____ 本文抜粋

あるTVカメラマンの(ベトナム)戦後史⑤~「解放後のアンコールワットを初撮影」(後)
- akiyamabkk
- 2021年7月17日
- 読了時間: 9分
更新日:2024年5月11日

◇第二、第三回廊から中央尖塔へ

第二回廊も見るべきものが多大だった。森本右近が残したと言われる落書き、ポルポト時代に首を落とされた仏像、一体一体顔形の違ったデバダー(女神)のレリーフ、幾ら見ていても飽きが来なかった。ここを抜けると中央本殿である。本殿に上がる階段はかなり急な作りである。登る時は良いが下る時は滑り落ちるのでは無いかとヒヤヒヤする。本殿から下を見おろすとここまで来た西側参道とジャングルに覆われたシエムリアップの全景が見渡す事が出来る。
建設当時はここからアンコール遺跡群(バイヨン、王宮、タ・プロム)が見渡せたのでは無いかと思われる。当時の支配者はここから外界を見渡し国の繁栄を願っていたのではないだろうか。しかし何千年の時の経過と共に遺跡はジャングルに覆い尽くされ現在はアンコール群は見渡す事は出来ない。
◇足元はゴキブリの絨毯!
第三回廊中央尖塔下の祠の中に仏像が祀られていた。昔は金箔で覆われ光かがやいていただろう。所々にそのなごりが見える。何かガサガサと音がする。近づいてよく見ると地面全てがゴキブリに覆われゴソゴソとうごめいていた。丁度湿度、温度がゴキブリに最適な環境だったのだろう。これを見てから日本で台所に1匹2匹のゴキブリが現れても何とも思わなくなった。

________
____ データ抜粋

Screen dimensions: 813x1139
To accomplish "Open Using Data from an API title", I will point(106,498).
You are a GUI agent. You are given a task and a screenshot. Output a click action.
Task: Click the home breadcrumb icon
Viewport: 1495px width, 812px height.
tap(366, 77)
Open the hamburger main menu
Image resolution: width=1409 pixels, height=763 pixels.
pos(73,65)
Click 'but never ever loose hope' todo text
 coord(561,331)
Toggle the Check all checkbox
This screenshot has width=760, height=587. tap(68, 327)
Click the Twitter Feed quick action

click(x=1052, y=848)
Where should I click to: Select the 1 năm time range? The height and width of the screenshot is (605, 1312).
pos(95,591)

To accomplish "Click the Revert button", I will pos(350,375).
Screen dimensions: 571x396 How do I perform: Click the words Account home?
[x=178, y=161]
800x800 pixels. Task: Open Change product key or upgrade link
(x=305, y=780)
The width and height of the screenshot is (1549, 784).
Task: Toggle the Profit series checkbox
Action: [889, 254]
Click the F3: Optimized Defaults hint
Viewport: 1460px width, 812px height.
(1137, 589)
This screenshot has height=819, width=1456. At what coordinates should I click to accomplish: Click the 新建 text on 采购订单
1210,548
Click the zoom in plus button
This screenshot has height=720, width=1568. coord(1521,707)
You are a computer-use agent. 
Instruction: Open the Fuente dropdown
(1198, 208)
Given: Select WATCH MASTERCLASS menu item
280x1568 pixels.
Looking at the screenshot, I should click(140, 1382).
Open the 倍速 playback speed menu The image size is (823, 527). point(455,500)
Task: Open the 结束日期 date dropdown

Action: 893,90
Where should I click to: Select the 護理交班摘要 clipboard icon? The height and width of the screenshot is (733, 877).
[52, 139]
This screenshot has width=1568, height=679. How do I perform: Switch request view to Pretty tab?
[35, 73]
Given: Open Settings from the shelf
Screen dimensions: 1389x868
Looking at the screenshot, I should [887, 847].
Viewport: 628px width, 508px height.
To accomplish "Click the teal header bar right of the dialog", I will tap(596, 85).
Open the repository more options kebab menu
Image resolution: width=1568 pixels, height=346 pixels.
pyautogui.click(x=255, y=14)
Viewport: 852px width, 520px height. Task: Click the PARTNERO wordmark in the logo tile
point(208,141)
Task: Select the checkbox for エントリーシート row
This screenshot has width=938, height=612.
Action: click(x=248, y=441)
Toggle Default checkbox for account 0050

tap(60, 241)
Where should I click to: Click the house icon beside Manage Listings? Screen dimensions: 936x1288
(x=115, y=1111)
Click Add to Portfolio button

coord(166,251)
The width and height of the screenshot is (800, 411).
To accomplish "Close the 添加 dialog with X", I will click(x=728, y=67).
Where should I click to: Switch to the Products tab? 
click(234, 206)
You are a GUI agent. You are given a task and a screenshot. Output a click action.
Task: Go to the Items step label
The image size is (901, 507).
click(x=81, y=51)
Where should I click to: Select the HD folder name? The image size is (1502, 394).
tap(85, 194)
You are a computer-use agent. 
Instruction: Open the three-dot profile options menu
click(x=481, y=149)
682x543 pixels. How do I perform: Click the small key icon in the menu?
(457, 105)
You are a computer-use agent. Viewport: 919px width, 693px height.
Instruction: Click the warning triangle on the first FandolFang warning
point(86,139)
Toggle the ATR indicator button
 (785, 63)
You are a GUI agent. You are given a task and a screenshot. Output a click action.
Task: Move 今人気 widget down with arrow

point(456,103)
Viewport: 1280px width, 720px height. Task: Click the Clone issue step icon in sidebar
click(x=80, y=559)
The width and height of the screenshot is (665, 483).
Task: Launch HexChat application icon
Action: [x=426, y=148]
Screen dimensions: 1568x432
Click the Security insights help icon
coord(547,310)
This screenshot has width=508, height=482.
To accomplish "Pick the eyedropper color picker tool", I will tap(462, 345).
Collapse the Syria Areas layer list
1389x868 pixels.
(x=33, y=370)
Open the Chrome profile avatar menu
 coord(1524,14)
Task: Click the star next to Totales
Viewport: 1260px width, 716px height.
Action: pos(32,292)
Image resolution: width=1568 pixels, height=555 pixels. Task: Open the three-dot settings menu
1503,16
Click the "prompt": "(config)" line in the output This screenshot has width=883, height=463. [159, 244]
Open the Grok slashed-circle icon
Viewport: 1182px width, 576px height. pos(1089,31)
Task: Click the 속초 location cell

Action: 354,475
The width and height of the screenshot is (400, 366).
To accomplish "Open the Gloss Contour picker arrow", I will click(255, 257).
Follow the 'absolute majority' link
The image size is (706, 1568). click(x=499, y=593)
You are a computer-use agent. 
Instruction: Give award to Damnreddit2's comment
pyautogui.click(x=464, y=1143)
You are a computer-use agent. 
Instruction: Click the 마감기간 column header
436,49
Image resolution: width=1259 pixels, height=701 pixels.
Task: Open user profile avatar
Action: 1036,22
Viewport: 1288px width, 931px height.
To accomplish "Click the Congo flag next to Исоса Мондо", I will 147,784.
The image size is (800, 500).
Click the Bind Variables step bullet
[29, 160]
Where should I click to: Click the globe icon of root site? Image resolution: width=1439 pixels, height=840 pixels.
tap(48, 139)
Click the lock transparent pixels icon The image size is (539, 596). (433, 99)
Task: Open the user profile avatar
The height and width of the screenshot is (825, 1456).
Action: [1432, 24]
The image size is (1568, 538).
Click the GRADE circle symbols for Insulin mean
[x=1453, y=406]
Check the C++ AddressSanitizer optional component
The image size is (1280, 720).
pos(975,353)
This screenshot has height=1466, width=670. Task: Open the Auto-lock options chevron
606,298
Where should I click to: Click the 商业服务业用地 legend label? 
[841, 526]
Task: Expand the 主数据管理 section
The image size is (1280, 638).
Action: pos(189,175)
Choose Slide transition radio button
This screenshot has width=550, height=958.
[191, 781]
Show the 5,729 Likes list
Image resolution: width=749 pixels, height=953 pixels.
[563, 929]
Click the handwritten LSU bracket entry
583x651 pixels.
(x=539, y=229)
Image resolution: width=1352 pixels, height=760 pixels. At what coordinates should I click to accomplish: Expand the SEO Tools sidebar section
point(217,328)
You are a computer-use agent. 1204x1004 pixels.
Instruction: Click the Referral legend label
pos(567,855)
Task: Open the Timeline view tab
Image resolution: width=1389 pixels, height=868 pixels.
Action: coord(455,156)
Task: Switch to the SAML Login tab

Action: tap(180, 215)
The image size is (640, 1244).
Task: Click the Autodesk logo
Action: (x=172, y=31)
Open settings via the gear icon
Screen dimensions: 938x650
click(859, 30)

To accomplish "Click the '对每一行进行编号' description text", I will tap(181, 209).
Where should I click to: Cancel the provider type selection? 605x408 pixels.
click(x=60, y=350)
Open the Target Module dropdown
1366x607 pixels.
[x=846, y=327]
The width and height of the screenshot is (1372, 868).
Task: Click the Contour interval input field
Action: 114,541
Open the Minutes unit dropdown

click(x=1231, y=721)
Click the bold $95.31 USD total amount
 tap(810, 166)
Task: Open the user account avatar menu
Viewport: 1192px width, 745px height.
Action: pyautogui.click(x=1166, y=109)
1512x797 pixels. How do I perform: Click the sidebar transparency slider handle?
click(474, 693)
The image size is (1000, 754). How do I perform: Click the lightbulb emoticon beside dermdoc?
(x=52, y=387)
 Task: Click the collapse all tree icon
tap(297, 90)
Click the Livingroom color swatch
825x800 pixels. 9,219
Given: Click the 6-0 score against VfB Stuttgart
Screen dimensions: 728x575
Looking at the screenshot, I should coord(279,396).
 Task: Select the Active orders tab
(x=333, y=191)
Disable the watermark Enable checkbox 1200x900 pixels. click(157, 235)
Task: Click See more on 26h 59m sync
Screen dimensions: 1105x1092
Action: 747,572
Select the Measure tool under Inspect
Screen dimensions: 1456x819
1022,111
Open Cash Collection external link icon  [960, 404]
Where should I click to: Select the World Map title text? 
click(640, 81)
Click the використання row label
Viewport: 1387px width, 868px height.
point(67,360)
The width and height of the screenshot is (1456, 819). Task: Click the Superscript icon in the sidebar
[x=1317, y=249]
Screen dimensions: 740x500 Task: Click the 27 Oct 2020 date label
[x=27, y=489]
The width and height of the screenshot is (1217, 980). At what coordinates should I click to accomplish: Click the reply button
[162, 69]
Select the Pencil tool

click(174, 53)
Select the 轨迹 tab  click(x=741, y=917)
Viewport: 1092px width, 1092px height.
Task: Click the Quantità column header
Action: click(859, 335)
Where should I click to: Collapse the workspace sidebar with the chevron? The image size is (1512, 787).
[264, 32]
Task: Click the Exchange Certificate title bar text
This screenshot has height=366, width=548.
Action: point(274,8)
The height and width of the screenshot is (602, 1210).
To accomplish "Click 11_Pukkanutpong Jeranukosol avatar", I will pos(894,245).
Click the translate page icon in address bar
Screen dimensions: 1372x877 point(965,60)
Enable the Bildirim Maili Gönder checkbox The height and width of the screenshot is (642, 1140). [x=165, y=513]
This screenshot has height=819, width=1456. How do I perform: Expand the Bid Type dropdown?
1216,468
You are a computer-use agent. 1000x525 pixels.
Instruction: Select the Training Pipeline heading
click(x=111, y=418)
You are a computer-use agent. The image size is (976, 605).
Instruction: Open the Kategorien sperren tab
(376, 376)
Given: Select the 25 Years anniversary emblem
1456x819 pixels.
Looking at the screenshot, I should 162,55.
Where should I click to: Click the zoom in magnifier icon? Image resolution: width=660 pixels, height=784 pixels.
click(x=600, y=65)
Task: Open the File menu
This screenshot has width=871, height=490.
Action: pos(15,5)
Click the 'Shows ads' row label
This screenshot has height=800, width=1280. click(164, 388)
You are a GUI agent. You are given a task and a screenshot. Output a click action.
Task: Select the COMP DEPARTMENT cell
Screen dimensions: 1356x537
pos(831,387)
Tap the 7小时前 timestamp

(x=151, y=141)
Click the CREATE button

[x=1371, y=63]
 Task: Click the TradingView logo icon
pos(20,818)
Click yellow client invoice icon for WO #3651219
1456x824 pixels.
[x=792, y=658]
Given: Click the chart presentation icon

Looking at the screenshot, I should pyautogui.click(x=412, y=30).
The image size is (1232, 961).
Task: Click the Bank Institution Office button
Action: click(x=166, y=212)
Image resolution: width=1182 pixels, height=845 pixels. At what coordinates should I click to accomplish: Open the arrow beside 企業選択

________

# 作業内容:
[a] アンコールワットの記事について、次の問いにそれぞれ答えてください。
(i) 第二回廊で、森本右近が残したと言われるものは何ですか。
(ii) 第三回廊中央尖塔下の祠の中に祀られていたものは何ですか。
(iii) 本殿から下を見おろすと、何が見渡せますか。
[b] アンコールワットの記事のうち、「あるTVカメラマンの(ベトナ」から「ール群は見渡す事は出来ない。」までを、その語句も含めて一字一句そのまま出力してください。
このデータは別の出典から取られたものです。

# 課題別の解答:
[a]
(i) 落書き
(ii) 仏像
(iii) ここまで来た西側参道と、ジャングルに覆われたシエムリアップの全景

[b]
あるTVカメラマンの(ベトナム)戦後史⑤~「解放後のアンコールワットを初撮影」(後)
- akiyamabkk
- 2021年7月17日
- 読了時間: 9分
更新日:2024年5月11日

◇第二、第三回廊から中央尖塔へ

第二回廊も見るべきものが多大だった。森本右近が残したと言われる落書き、ポルポト時代に首を落とされた仏像、一体一体顔形の違ったデバダー(女神)のレリーフ、幾ら見ていても飽きが来なかった。ここを抜けると中央本殿である。本殿に上がる階段はかなり急な作りである。登る時は良いが下る時は滑り落ちるのでは無いかとヒヤヒヤする。本殿から下を見おろすとここまで来た西側参道とジャングルに覆われたシエムリアップの全景が見渡す事が出来る。
建設当時はここからアンコール遺跡群(バイヨン、王宮、タ・プロム)が見渡せたのでは無いかと思われる。当時の支配者はここから外界を見渡し国の繁栄を願っていたのではないだろうか。しかし何千年の時の経過と共に遺跡はジャングルに覆い尽くされ現在はアンコール群は見渡す事は出来ない。